Edinburgh has changed. Who can doubt it? As recently as the last five years the tourist hordes have threatened to engulf this enigmatic city. It’s not so long ago that Scotland’s capital city was a byword for quiet respectability and genteel impoverishment. It was once described as the city that invented the pursed lip and the “largest village in Europe”.

The uniqueness of the cityscape, the wealth, the topography (a city close to both hilly countryside and sea), the closes and vennels, the grand architectural monuments and the Georgian squares can still be glimpsed away from the tourist tread and brash city remodelling even now.

Yee’s Silent Traveller captures the city of 70 years ago when it was a well-set backwater famed more for its university and quiet orderliness. Yee was exiled from China in the early 1930s and became well known for his travel books, writing under the sobriquet ‘the Silent Traveller’. He wrote several haunting books of which the Edinburgh volume is perhaps his most enchanting. His perambulations around the city streets and landmarks are hugely evocative and enlivened by personal reminiscences of China and well-turned anecdotes. Confucius and the author’s memories of China are also brought into the equation. There are many similarities between, it seems, China and Scotland, notably a certain cautiousness in outlook.

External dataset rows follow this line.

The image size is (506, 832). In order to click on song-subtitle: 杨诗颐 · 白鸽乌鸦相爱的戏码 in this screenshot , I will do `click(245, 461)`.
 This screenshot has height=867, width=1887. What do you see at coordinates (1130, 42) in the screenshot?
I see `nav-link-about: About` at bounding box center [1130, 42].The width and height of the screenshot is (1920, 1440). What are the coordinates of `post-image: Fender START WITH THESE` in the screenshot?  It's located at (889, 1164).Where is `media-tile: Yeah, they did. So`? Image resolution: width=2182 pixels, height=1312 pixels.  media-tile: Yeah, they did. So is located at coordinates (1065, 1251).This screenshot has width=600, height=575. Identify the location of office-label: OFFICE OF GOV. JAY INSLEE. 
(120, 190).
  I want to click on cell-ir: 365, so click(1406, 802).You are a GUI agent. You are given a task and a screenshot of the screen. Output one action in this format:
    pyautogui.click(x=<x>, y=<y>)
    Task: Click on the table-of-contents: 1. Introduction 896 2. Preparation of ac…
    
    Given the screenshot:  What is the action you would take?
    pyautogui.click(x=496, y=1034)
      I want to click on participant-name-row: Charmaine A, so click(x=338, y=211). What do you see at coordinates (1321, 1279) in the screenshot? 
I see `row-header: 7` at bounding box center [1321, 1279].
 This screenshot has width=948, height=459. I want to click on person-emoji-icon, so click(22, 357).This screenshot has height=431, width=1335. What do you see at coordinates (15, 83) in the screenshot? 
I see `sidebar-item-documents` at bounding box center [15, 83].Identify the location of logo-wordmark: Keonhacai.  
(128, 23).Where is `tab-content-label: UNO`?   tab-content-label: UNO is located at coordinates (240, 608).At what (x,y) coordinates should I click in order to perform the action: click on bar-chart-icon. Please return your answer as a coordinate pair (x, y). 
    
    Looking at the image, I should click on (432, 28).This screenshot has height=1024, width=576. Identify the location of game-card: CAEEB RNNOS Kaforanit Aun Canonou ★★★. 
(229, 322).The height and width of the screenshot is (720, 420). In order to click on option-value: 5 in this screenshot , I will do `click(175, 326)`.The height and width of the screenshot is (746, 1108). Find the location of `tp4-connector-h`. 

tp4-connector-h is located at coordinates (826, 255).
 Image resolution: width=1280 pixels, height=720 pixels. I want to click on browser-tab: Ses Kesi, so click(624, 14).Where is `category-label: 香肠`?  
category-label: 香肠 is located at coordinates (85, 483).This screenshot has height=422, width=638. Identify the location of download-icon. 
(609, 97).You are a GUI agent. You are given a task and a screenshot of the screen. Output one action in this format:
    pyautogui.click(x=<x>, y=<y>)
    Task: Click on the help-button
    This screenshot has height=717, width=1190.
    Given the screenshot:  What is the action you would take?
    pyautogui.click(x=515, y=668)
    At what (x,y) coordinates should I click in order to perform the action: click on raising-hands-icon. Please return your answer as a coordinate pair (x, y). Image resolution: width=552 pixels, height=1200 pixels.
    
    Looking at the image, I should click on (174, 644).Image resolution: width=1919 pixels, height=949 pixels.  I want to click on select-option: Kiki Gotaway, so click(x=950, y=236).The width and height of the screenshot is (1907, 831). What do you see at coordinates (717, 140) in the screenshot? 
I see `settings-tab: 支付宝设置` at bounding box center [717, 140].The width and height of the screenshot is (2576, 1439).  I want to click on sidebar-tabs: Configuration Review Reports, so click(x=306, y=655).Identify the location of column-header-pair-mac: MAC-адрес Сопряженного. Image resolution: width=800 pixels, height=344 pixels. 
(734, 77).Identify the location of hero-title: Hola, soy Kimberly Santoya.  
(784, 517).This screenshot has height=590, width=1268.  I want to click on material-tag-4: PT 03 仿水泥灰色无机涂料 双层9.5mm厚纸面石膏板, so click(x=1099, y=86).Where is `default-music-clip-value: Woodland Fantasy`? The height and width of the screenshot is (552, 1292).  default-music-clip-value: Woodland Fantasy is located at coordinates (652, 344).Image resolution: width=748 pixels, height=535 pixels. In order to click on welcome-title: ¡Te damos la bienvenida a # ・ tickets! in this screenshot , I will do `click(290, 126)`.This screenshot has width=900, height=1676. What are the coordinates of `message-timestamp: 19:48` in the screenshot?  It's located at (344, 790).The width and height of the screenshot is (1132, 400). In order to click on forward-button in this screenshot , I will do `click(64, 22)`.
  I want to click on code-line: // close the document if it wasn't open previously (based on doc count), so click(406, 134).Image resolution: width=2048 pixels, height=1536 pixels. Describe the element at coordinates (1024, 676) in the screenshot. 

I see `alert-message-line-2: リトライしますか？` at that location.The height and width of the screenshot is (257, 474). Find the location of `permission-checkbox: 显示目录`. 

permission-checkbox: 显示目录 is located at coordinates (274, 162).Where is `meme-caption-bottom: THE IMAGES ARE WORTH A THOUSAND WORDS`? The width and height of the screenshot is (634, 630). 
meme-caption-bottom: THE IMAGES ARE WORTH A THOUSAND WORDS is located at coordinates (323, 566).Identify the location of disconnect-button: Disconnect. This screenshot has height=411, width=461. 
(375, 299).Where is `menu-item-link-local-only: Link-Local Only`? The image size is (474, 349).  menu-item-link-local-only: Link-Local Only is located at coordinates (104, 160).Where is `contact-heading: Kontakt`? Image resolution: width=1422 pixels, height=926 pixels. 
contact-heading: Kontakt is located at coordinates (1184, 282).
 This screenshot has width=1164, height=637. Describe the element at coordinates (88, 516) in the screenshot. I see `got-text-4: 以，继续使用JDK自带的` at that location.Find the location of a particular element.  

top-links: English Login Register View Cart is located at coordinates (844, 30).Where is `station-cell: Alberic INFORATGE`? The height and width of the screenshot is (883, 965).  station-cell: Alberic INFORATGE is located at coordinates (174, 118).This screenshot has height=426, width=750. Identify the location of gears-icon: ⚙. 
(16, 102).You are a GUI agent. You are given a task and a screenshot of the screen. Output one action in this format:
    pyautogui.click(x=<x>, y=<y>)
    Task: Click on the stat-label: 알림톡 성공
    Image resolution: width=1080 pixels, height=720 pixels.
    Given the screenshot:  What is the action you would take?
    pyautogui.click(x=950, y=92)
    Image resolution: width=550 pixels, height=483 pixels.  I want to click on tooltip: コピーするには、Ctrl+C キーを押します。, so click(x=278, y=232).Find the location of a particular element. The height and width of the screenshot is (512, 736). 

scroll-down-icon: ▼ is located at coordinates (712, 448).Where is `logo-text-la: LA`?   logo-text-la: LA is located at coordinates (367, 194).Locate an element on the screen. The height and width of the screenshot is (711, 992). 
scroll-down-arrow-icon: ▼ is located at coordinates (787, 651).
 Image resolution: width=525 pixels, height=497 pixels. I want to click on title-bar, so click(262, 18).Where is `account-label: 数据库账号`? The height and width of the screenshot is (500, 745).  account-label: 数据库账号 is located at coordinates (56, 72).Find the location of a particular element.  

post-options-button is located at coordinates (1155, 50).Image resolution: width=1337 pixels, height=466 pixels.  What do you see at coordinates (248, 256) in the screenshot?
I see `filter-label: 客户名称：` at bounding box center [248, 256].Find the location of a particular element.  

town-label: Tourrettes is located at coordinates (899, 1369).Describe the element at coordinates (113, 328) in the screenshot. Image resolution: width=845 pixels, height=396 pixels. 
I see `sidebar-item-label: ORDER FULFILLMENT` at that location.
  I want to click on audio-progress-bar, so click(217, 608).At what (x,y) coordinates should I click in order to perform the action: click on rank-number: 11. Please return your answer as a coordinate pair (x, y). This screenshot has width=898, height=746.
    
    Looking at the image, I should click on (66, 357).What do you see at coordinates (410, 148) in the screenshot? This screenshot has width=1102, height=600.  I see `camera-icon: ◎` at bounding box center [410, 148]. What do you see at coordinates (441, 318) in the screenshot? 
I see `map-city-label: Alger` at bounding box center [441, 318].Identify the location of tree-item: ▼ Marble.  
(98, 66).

The book rather fails to capture the essential drama of the city – the theatricality that gives it its special character. This is a hilly city with street-long vistas down to the Firth of Forth. It’s also a schizophrenic city where the  class divide has long played an important role. Think of Miss Brodie’s Morningside versus the Leith of Trainspotting. This split existed back when Yee was perambulating as surely as it does today.

It’s impossible when reading the book not to reflect on the changes that have occurred in Edinburgh since it was written – and especially in the last 20 years. Yee’s fine line drawings and charming watercolours depict a city far removed from the tourist map of today.